## [TRAVAIL DEMANDÉ]
1 - D'après le texte sur la diplomatie angolaise, répondez brièvement :
(a) Qui est devenu en novembre secrétaire exécutif de la CIRGL ?
(b) Comment plusieurs diplomates qualifient-ils la participation angolaise ?
(c) Quelle intervention laisse l'Angola échaudée ?
2 - Reproduisez à l'identique le passage du texte sur la diplomatie angolaise qui s'ouvre sur les mots « Sans oublier la » et se termine par « Guinée-Bissau en 2012. ».

## [TEXTE SOURCE]
########
La diplomatie sous-régionale de Lourenço s’inscrit en revanche dans la continuité. Cela s’explique par le poids de l’Angola, mais également par une sorte de « décomplexion » due certainement à son positionnement international qui lui permet de s’affirmer davantage au niveau local.

Luanda est un acteur clé dans la région, utilisant aussi bien les canaux bilatéraux que les instances régionales, telles que la Communauté économique des États de l’Afrique centrale (CEEAC) et la Conférence internationale des Grands Lacs (CIRGL). De l’avis de plusieurs diplomates, la participation angolaise peut être qualifiée de « loyale et transparente ».

L’Angola est particulièrement actif dans la résolution des conflits, comme on a pu le constater lors du différend entre le Rwanda et l’Ouganda ou lors de la crise en Centrafrique. Mais Luanda va plus loin en affichant son souhait des réformes la CEEAC et la CIRGL afin de les rendre plus fortes et plus crédibles.

Un dynamisme diplomatique sans participation militaire

Les récentes nominations de deux diplomates aguerris en sont la preuve : João Caholo – qui a notamment été secrétaire exécutif adjoint de la Communauté de développement d’Afrique australe (CDAA) durant dix ans – est devenu en novembre le secrétaire exécutif de la CIRGL et Gilberto Da Piedade Veríssimo – militaire et professeur, ancien représentant de l’Angola au comité des experts de la Commission du Golfe de Guinée – a pris, fin août, la présidence de la commission de la CEEAC.

Sans oublier la nomination de Georges Chikoti comme secrétaire général des ACP (Afrique, Caraïbes, Pacifique), l’ancien ministre angolais des Affaires étrangères – premier lusophone à occuper cette fonction. Ce dynamisme diplomatique ne s’est cependant pas encore traduit par une participation militaire à des missions de maintien de la paix, l’Angola demeurant échaudée par son intervention en Guinée-Bissau en 2012.

Tensions avec la RDC

Pour finir, impossible de ne pas aborder la RDC. À l’instar des pays intéressés par le dossier, dont la Belgique avec qui « le courant passe bien », l’Angola s’est ralliée à l’élection de Félix Tshisekedi au nom de la « realpolitik », fermant les yeux sur les contestations qui ont accompagné l’annonce des résultats des élections.
########
## [DONNÉES FOURNIES]

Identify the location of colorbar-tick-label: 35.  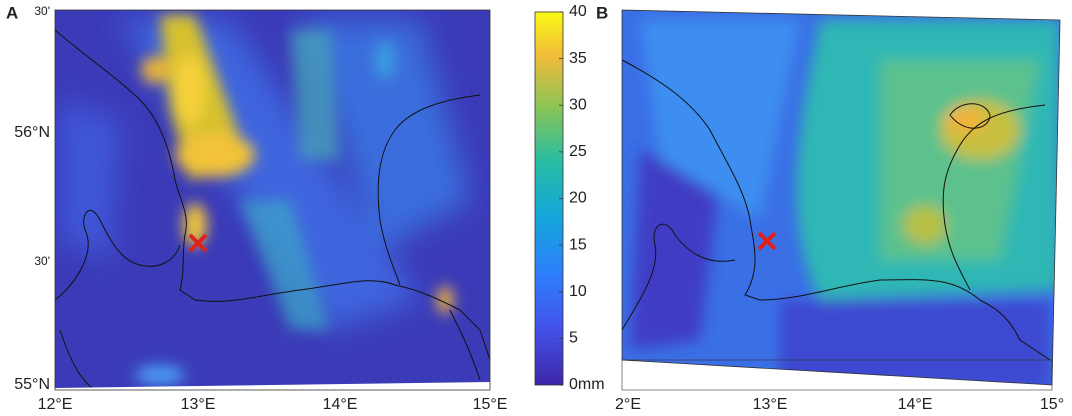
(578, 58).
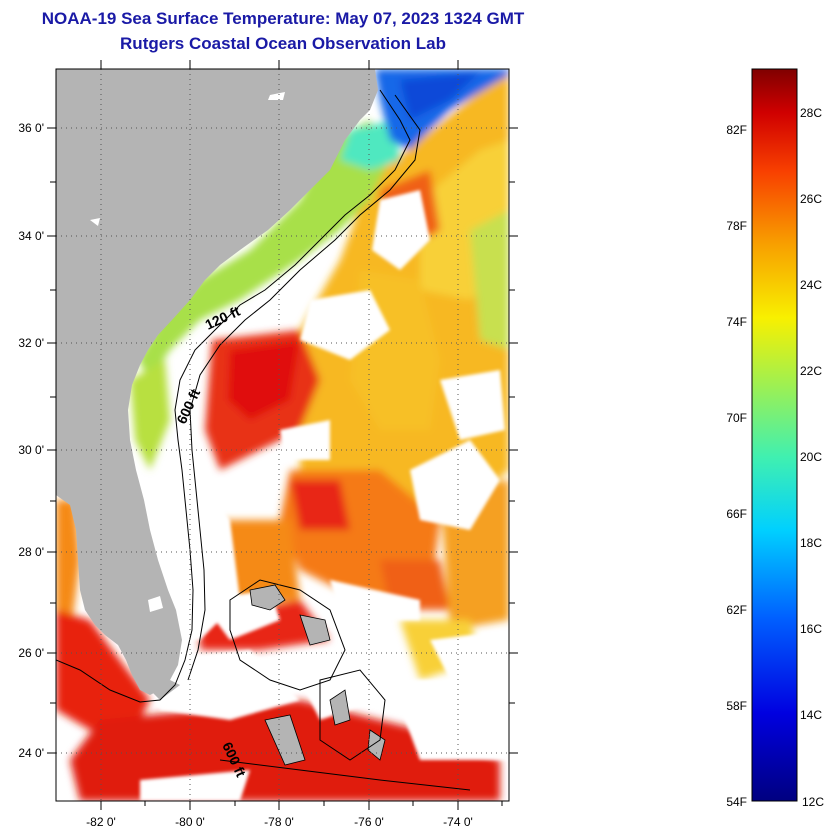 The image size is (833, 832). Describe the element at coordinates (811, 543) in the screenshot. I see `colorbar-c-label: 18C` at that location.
########
## [RÉPONSES FOURNIES]
1 -
(a) João Caholo.
(b) Ils la qualifient de « loyale et transparente ».
(c) Son intervention en Guinée-Bissau en 2012.

2 -
Sans oublier la nomination de Georges Chikoti comme secrétaire général des ACP (Afrique, Caraïbes, Pacifique), l’ancien ministre angolais des Affaires étrangères – premier lusophone à occuper cette fonction. Ce dynamisme diplomatique ne s’est cependant pas encore traduit par une participation militaire à des missions de maintien de la paix, l’Angola demeurant échaudée par son intervention en Guinée-Bissau en 2012.